Repetitious patterning shaped our personality style with supporting beliefs, which were both learned and inferred from parental behavior. They were formed by our immature infant-toddler mind in the context of total dependency on our parents. An example is, “I must not cry (or express anger) to be safe, held, and loved.”
We developed a codependent persona, employing strategies of power, pleasing, or withdrawal to endure dysfunctional parenting. Appropriately using all of these is healthy, but codependents compulsively rely mostly on only one or two. In Conquering Shame and Codependency, I describe these coping mechanisms and personalities as: The Master, The Accommodator, and The Bystander.
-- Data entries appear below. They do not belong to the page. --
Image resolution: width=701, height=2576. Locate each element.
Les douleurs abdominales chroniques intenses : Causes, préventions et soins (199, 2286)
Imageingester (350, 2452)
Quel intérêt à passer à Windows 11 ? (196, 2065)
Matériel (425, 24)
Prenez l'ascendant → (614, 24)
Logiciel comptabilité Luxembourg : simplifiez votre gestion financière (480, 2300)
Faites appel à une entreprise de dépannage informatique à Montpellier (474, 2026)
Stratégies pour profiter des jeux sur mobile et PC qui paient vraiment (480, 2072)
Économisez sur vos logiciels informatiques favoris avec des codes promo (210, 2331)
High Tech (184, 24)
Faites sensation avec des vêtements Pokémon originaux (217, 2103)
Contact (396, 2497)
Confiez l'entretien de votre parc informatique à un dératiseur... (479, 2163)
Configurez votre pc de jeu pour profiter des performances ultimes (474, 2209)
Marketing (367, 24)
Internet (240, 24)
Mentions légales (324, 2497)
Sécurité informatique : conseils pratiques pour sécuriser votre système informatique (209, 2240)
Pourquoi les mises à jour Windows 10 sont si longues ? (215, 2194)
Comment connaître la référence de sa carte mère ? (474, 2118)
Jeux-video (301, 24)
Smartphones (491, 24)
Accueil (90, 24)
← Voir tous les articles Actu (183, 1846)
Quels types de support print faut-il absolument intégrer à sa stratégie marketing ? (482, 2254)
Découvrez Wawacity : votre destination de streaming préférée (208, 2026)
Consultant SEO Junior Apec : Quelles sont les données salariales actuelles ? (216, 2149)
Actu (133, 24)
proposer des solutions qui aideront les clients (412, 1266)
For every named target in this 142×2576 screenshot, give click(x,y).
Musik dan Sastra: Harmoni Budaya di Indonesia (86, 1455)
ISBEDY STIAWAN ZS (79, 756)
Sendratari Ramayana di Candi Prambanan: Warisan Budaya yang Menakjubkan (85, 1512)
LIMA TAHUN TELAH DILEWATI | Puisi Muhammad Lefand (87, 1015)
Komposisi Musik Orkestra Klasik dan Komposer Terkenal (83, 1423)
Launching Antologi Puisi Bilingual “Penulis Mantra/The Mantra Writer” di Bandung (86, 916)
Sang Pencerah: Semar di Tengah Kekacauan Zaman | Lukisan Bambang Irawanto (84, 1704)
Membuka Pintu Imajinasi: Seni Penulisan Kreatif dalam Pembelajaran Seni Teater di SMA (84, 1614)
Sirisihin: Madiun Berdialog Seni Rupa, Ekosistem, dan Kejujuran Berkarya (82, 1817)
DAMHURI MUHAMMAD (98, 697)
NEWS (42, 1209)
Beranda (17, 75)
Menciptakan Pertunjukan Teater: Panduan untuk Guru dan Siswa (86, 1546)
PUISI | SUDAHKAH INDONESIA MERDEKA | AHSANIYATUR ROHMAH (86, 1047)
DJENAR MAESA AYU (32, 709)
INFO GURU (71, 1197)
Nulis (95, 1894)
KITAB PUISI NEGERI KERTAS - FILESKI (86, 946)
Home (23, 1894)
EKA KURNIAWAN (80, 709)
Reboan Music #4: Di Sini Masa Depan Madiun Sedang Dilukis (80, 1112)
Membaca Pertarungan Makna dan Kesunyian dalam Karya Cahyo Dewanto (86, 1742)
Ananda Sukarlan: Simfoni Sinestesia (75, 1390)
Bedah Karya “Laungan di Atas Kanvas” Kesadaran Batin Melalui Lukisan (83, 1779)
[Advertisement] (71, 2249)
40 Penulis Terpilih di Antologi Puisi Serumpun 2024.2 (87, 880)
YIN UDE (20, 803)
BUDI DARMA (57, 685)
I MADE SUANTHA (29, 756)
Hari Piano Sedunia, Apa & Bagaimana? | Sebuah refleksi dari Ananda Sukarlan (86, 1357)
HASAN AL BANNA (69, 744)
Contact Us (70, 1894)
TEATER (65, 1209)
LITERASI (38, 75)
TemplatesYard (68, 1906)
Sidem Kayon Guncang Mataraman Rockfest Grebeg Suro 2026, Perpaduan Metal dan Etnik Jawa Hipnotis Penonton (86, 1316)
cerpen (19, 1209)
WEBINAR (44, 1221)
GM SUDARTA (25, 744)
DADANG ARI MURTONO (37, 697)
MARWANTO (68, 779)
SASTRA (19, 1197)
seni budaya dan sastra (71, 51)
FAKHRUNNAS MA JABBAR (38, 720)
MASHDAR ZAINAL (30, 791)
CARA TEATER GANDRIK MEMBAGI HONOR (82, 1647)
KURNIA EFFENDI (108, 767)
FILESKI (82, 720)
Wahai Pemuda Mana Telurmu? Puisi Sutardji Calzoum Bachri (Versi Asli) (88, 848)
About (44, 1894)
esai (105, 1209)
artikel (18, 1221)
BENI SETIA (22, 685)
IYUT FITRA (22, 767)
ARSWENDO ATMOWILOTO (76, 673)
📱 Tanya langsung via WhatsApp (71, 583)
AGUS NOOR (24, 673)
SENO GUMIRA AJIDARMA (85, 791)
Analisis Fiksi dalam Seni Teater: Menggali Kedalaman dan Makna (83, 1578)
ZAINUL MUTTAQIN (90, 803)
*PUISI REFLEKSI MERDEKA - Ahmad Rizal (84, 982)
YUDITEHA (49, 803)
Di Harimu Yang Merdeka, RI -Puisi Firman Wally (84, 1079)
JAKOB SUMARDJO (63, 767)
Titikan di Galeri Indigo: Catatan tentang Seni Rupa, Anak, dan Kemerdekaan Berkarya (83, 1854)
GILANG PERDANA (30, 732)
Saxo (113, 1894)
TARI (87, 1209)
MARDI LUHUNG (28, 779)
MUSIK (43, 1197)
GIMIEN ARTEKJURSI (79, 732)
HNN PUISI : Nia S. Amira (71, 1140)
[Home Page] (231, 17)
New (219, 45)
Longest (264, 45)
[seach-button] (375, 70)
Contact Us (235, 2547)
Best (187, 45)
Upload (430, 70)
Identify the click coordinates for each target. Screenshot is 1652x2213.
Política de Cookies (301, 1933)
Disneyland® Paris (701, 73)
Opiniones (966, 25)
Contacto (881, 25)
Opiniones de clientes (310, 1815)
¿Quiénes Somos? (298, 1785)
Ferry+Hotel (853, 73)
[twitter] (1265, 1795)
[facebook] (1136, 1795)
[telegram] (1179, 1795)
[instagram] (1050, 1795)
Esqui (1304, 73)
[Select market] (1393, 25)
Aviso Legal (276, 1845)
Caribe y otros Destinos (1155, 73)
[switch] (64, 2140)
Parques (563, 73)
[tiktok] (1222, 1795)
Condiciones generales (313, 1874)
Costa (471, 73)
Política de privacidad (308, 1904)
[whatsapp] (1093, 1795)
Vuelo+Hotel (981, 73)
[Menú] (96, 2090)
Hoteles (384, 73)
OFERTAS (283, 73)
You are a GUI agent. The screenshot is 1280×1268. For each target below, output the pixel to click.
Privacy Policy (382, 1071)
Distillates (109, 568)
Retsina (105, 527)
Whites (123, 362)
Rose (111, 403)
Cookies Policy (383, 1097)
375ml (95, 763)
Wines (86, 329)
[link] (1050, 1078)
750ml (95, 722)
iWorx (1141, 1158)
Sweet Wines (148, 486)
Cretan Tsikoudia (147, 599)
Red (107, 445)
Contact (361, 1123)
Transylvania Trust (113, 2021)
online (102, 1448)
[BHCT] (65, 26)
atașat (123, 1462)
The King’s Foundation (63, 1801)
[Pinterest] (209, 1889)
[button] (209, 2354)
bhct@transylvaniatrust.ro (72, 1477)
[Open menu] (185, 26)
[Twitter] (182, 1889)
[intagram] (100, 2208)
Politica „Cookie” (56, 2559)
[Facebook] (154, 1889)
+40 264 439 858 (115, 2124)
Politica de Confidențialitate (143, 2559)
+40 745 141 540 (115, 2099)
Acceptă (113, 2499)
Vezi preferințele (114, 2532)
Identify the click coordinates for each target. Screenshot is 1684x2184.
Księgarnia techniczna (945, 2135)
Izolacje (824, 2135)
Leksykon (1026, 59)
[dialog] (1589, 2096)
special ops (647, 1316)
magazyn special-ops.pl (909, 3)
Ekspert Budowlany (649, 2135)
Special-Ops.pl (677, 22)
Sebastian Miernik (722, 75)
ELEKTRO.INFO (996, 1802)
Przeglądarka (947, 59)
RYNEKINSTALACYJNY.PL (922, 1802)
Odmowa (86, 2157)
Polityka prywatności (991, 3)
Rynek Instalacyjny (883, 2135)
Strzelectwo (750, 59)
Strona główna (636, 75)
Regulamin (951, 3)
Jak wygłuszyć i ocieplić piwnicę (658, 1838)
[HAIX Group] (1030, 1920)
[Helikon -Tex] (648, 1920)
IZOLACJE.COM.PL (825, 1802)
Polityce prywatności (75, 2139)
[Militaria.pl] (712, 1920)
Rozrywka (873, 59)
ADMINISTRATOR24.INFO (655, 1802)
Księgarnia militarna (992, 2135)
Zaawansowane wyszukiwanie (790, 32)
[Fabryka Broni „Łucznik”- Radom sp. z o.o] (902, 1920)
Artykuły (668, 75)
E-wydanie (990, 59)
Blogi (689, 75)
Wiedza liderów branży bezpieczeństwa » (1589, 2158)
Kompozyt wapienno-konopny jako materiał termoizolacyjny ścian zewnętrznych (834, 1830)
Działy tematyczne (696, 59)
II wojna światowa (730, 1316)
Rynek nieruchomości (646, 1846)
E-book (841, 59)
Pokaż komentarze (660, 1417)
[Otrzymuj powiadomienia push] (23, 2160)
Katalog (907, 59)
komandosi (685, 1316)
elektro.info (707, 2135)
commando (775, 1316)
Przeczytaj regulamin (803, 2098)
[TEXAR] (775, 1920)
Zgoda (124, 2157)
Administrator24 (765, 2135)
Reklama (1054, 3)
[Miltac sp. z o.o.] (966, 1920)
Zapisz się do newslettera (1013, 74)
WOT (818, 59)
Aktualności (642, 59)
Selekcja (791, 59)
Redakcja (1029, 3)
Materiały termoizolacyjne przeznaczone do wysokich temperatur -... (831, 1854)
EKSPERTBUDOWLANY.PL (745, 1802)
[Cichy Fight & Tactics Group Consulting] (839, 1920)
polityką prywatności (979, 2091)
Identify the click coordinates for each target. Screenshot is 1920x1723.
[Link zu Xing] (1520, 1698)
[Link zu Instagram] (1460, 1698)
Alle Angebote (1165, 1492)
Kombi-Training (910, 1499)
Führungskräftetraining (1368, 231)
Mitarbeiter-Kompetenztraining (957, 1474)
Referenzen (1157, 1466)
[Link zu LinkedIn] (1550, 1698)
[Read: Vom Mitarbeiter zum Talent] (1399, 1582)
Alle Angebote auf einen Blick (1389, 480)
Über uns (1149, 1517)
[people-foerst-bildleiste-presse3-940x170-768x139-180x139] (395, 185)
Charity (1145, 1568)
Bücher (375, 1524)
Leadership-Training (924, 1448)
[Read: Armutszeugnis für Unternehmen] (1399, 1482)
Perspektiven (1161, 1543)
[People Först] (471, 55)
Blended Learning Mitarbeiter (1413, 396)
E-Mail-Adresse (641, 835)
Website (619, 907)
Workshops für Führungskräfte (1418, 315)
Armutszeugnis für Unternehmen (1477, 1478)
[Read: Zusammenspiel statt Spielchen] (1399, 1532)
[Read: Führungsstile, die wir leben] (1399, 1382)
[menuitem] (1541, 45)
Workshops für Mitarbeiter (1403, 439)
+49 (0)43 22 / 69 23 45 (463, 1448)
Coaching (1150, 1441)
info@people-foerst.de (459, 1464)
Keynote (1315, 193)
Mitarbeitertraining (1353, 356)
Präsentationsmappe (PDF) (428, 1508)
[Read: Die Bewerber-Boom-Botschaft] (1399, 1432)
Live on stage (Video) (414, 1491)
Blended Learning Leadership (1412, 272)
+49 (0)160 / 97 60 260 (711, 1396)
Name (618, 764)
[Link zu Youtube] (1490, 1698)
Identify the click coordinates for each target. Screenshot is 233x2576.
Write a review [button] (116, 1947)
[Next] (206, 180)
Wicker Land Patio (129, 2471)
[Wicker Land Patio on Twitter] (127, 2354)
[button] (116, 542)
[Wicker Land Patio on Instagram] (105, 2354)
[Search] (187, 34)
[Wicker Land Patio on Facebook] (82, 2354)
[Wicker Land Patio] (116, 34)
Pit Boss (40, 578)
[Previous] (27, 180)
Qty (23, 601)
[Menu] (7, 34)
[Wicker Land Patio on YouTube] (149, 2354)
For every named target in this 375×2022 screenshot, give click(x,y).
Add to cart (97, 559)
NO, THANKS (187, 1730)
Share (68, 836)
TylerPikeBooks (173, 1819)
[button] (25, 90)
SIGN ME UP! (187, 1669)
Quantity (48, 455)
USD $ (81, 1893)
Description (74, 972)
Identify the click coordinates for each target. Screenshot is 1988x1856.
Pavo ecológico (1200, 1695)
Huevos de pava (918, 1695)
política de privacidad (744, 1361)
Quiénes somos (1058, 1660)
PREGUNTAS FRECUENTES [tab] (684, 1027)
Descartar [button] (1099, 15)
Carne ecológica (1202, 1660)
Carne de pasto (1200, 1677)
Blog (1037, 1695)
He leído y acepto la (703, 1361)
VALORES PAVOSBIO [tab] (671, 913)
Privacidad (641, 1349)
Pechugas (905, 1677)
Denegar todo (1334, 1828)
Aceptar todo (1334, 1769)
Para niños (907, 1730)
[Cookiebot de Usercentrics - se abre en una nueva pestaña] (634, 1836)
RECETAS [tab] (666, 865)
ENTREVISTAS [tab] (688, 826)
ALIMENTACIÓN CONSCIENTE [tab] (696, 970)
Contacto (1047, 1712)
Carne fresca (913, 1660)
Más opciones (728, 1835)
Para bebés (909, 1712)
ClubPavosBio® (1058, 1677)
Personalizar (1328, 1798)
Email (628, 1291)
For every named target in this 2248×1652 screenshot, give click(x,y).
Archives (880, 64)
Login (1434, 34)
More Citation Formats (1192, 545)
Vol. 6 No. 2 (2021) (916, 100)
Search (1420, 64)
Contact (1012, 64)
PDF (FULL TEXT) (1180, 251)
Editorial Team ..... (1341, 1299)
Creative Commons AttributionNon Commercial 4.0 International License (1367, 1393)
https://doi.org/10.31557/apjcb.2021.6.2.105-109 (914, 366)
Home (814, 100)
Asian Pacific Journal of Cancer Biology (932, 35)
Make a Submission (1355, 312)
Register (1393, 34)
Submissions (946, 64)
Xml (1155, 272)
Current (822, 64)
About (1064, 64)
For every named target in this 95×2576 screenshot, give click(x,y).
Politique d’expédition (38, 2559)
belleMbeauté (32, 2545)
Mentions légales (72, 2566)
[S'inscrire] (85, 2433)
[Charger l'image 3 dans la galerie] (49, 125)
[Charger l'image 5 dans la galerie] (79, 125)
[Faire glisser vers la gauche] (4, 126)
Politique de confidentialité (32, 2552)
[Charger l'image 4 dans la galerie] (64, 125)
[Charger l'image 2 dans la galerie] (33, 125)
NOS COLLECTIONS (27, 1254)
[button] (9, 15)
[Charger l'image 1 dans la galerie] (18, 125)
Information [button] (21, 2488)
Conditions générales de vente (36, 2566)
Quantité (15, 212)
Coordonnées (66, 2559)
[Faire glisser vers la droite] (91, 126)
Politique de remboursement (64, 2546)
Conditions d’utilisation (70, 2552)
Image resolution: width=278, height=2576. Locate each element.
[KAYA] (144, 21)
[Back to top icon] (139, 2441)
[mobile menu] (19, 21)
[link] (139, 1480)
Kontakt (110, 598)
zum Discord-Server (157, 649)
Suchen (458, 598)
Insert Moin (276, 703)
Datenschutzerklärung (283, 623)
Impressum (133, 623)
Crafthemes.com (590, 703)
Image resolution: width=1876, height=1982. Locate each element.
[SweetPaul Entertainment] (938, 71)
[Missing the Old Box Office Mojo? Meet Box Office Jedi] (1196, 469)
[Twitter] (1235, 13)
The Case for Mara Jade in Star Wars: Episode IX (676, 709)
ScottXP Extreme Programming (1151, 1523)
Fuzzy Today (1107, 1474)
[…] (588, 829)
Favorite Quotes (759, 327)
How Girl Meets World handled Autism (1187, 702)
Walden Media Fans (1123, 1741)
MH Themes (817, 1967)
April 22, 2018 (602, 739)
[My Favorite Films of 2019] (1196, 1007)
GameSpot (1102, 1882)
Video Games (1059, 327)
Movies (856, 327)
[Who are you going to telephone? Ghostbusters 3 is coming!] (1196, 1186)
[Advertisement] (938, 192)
Pediatrician and psychiatrist Donald Winnicott believed that early childhood trauma threatens annihilation of the Self. It’s a disorientating shock that affects us on multiple systems. Trauma marginalizes thinking and impairs our ability to successfully achieve developmental tasks. Imagine a vulnerable infant having to overcome the threat of extinction while navigating interpersonal relationships, which should feel safe. He or she must be hypervigilant to anticipate and interpret parental reactions and adjust accordingly. Normal interpersonal development suffers. Instead, maintaining attachment becomes our priority while we still have to cope with ongoing relational trauma in childhood and later as adults.
Hence, development of a fully-embodied Self is stunted by this system of accommodation. Effective parenting requires that parents see their child as separate individuals. They must attune to, empathize with, and honor their child’s experience. This allows us to feel safe and helps to develop an autonomous self. With codependent caregivers, we instead attune to them. We perversely organize our mental state to accommodate our parents.
For example, how can a child navigate safety and fill his or her need for love with an inattentive, anxious, critical, or controlling parent? An anxious or abusive parent makes us anxious and fearful. A controlling parent extinguishes self-trust and initiative. A critical or intrusive parent squelches us, producing insecurity and self-criticism. These early patterns skew our perceptions of ourselves, our work, and our relationships. All of these and other dysfunctional parenting styles breed shame — that we’re bad, inadequate, and unlovable.
The Cost of Codependency
Early insecure attachments with caregivers necessitate that we sideline our spontaneous felt experience. Over time, as our personality and reactions solidify. Our ability to self-reflect, to process new information, to adjust, and to respond becomes impaired. Our reactions become rigid and our cognitive distortions feel absolute.